A supporter of Free France from 1942 onwards, appointed to the French scientific mission in the United States, he lived in New York, where he taught ethnology, “a period of intense intellectual excitement” in contact notably with the great names in American anthropology. It is there too that he came across linguistics “thanks to Roman Jakobson”. “I was doing structuralism without realising it. Jakobson revealed to me the existence of a body of doctrine that had already been formed”. In New York too, he found material to nurture another aspect of his personality, evoked at great length in the book Regarder, écouter, lire [Look, Listen, Read] (1993): his love of art and music. The son of a painter and great grandson of the composer Isaac Strauss (same name but unrelated to the very famous Johann and Richard Strauss), he adored Wagner (whose Ring Cycle he studied in detail), he “idolised” Stravinsky, and he later revealed that he had always dreamed of being a conductor – “if not a composer”!
Among the artists in exile, he became friends with Max Ernst, André Breton, Marcel Duchamp and other Surrealists. From 1945 to the end of 1947, he was cultural attaché to the French Embassy in New York.
Back in France in 1948, senior researcher at the CNRS, associate director of the Musée de l’Homme, he defended his thesis in 1949 on Les structures élémentaires de la parenté [The Elementary Structures of Kinship] (one of his major works, as La pensée sauvage [The Savage Mind] would be in 1962).
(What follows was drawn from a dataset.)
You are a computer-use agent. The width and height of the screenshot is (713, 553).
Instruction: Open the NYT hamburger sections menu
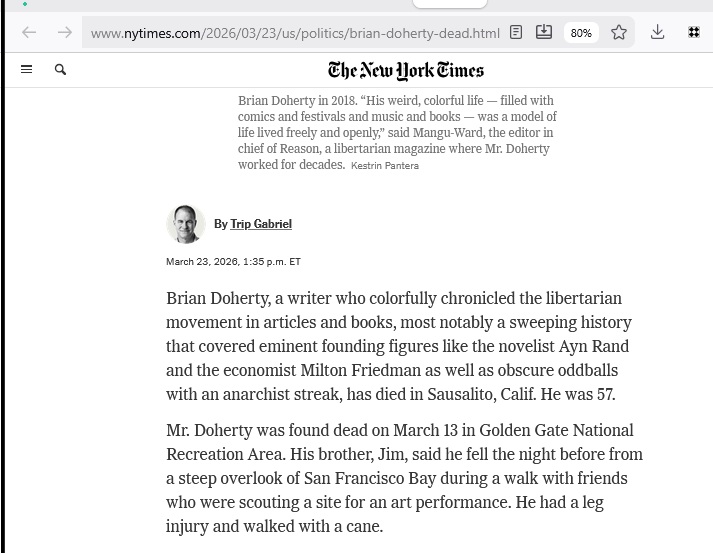point(27,70)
In 1958 the first volume of L’anthropologie structurale [Structural Anthropology] appeared in Éditions Plon, after having first been rejected by Gallimard on the grounds that the author’s thinking was “not yet mature enough”! The second volume appeared in 1973. “The nature of truth is already indicated by the care it takes to remain elusive”; it was on the basis of this axiom that Claude Levi-Strauss, true founder of structural thought in the field of anthropology, developed a method of analysis, aimed at analyzing the relatives relationships and myths among primitive society which takes inspiration from linguistics methods.
In 1959, Claude Lévi-Strauss was appointed to the chair of social anthropology at the Collège de France (a post he had been refused twice before), where he remained until his retirement in 1982 after founding in 1960 the Laboratory of Social Anthropology and in 1961 the French scientific review of anthropology L’Homme. The Collège de France considers that “no anthropologist has exerted (until his teaching) so great an intellectual influence touching every discipline that relates to man and his works”. In 1973 he was the first ethnologist elected to the Académie Française, to the chair of the writer Henry de Montherlant. The Académie paid tribute to him on the eve of his birthday which, according to its permanent secretary Hélène Carrère d’Encausse, was for it “a huge event and perhaps above all a family celebration”.
Reluctant to express himself in the media, Claude Lévi-Strauss has been careful not to make any comment on his reaching the age of one hundred. But in one of his very rare interviews, with Le Monde on the occasion of the Year of Brazil in France in 2005, he said “We are in a world to which already I no longer belong. The world I knew, the world I loved, had 1.5 billion inhabitants. The world today has six billion humans. It is no longer mine”.